A ação coordenada busca antecipar medidas corretivas diante do risco de severa estiagem e alteração nos regimes de vazão dos rios nas regiões Norte e Centro-Oeste. O cenário de seca impõe desafios diretos ao despacho hidrelétrico de calhas estratégicas, à navegação fluvial usada no transporte de insumos e à segurança das linhas de transmissão expostas a queimadas florestais.
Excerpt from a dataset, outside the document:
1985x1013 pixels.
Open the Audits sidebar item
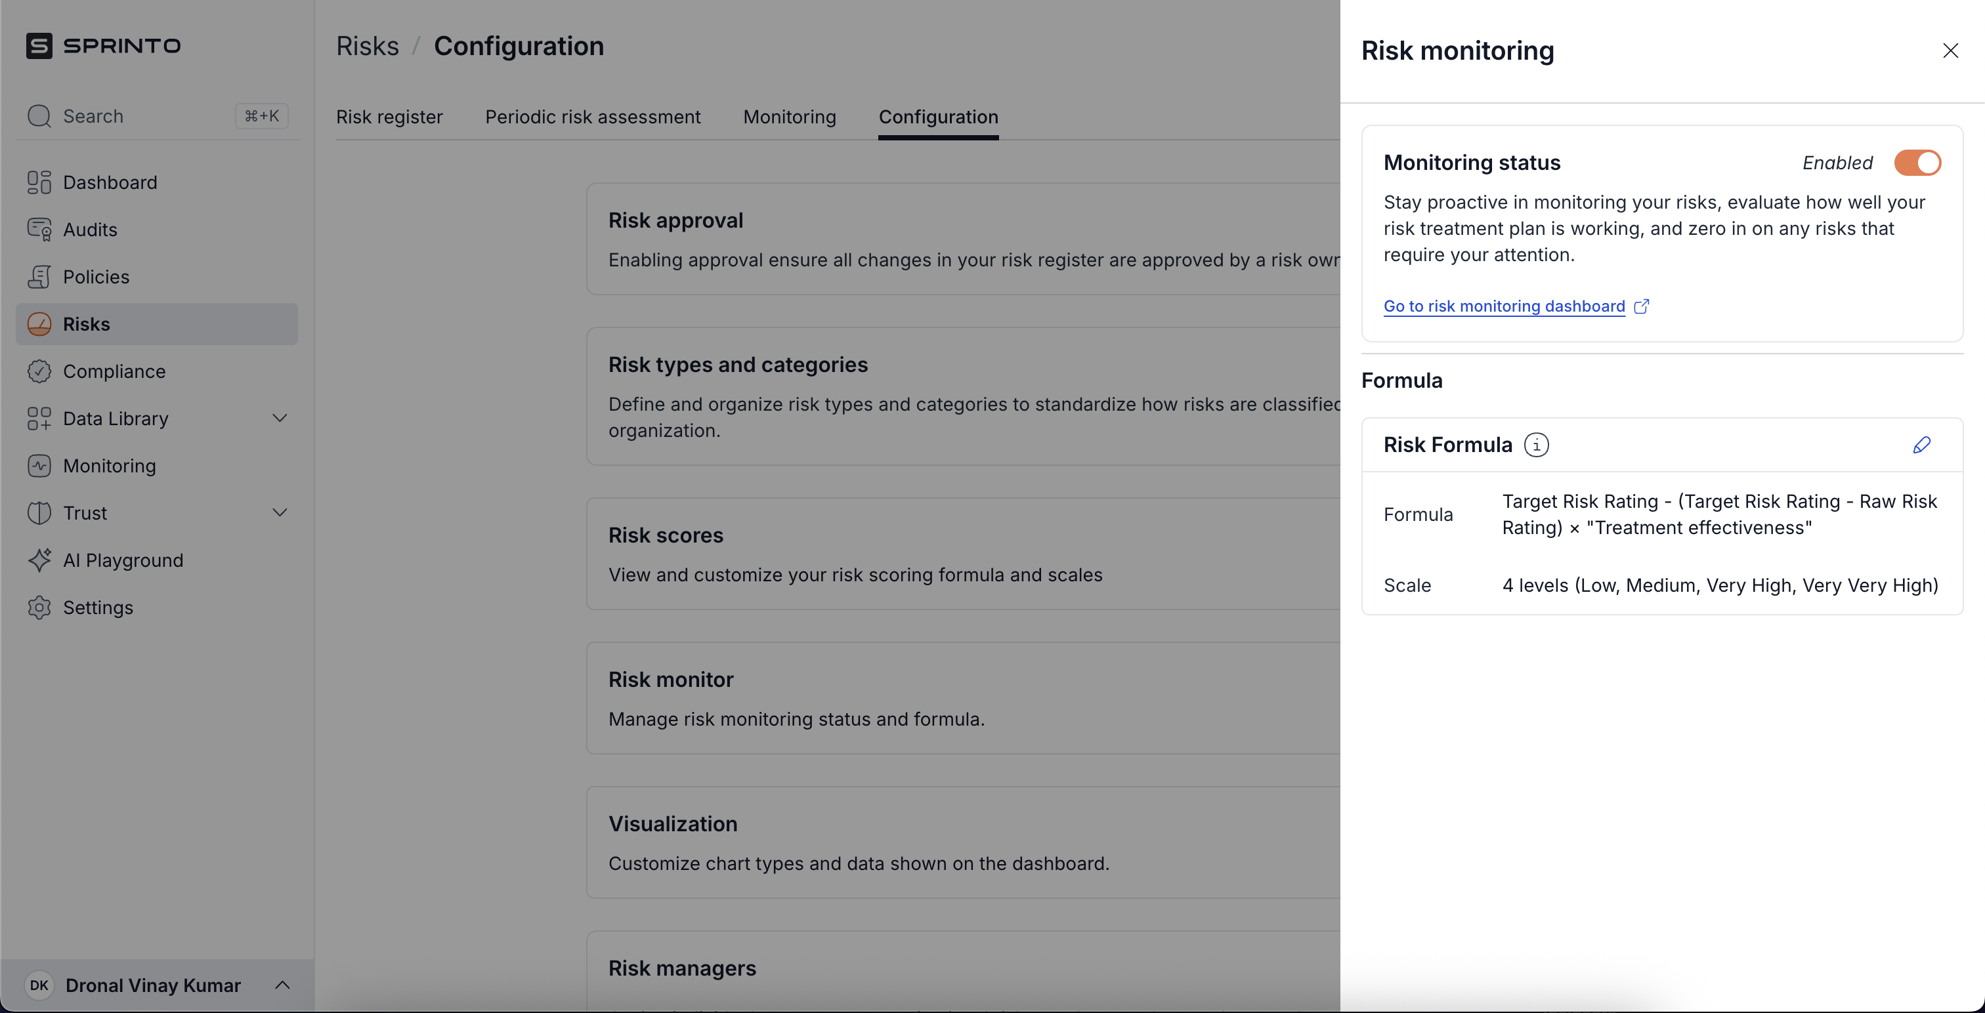[90, 230]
Monitoramento hídrico e aporte orçamentário para contingência
Dentro da estrutura orçamentária mobilizada pelo Palácio do Planalto, a fatia principal de R$ 998 milhões apoia ações de abastecimento, vigilância sanitária e fortalecimento da telemetria hídrica. Do total dessa rubrica, R$ 25 milhões foram carimbados especificamente para a intensificação do monitoramento do nível dos rios, fornecendo dados em tempo real para a gestão de recursos hídricos conduzida pela Agência Nacional de Águas e Saneamento Básico (ANA) e pelo Operador Nacional do Sistema Elétrico (ONS).
A parcela socioeconômica do pacote contempla ainda a formação de estoques públicos de grãos, com a aquisição de 180 mil toneladas de milho e 310 mil toneladas de arroz, R$ 65 milhões para a entrega de 350 mil cestas de alimentos e R$ 45 milhões voltados ao atendimento de saúde em localidades isoladas pelo recuo das águas.
Para conter o avanço de queimadas próximas a faixas de servidão de infraestruturas energéticas, o Executivo liberou R$ 337 milhões por meio de Medida Provisória editada em junho. O aporte custeia operações de fiscalização ambiental e brigadas de combate a incêndios em biomas sensíveis como a Amazônia e o Cerrado.
Anomalia no Pacífico e os reflexos na geração e no despacho elétrico
O El Niño caracteriza-se pelo aquecimento anômalo das águas superficiais do Oceano Pacífico Equatorial, alterando a circulação atmosférica em escala global. No território brasileiro, o fenômeno gera uma assimetria pluviométrica acentuada: seca prolongada e ondas de calor no Setor Norte e no paralelo central (Sudeste e Centro-Oeste), ao passo que a Região Sul enfrenta precipitações volumosas e vendavais.
Essa dinâmica reduz a Energia Armazenada (EAR) e os afluentes nos reservatórios das principais bacias geradoras do país. O rebaixamento dos calados prejudica a operação de usinas a fio d’água e inviabiliza trechos navegáveis, afetando o transporte por barcaças de combustíveis fósseis destinados a usinas térmicas operantes em Sistemas Isolados.
Simultaneamente, as temperaturas elevadas na Região Central impulsionam a curva de carga para refrigeração, elevando a demanda de pico e pressionando a margem de reserva do ONS. No Sul, o excesso de chuvas e as rajadas de vento elevam o risco de indisponibilidade física em ativos de distribuição e redes de transmissão de alta tensão.
Mitigação de riscos na transmissão e previsibilidade regulatória
O investimento de R$ 337 milhões no combate a queimadas desempenha papel técnico direto na confiabilidade da transmissão de energia elétrica. O fogo sob linhas de alta tensão promove a ionização do ar, desencadeando curtos-circuitos, desligamentos automáticos por proteção e o risco de isolamento de grandes blocos de carga regional.
Ao consolidar um plano de resposta prévio, o governo busca oferecer previsibilidade operacional ao mercado produtivo e aos agentes do setor elétrico, permitindo o alinhamento de estratégias quanto à precificação do Preço de Liquidação das Diferenças (PLD), ao planejamento de despachos térmicos por ordem de mérito e à programação de manutenções de ativos de geração.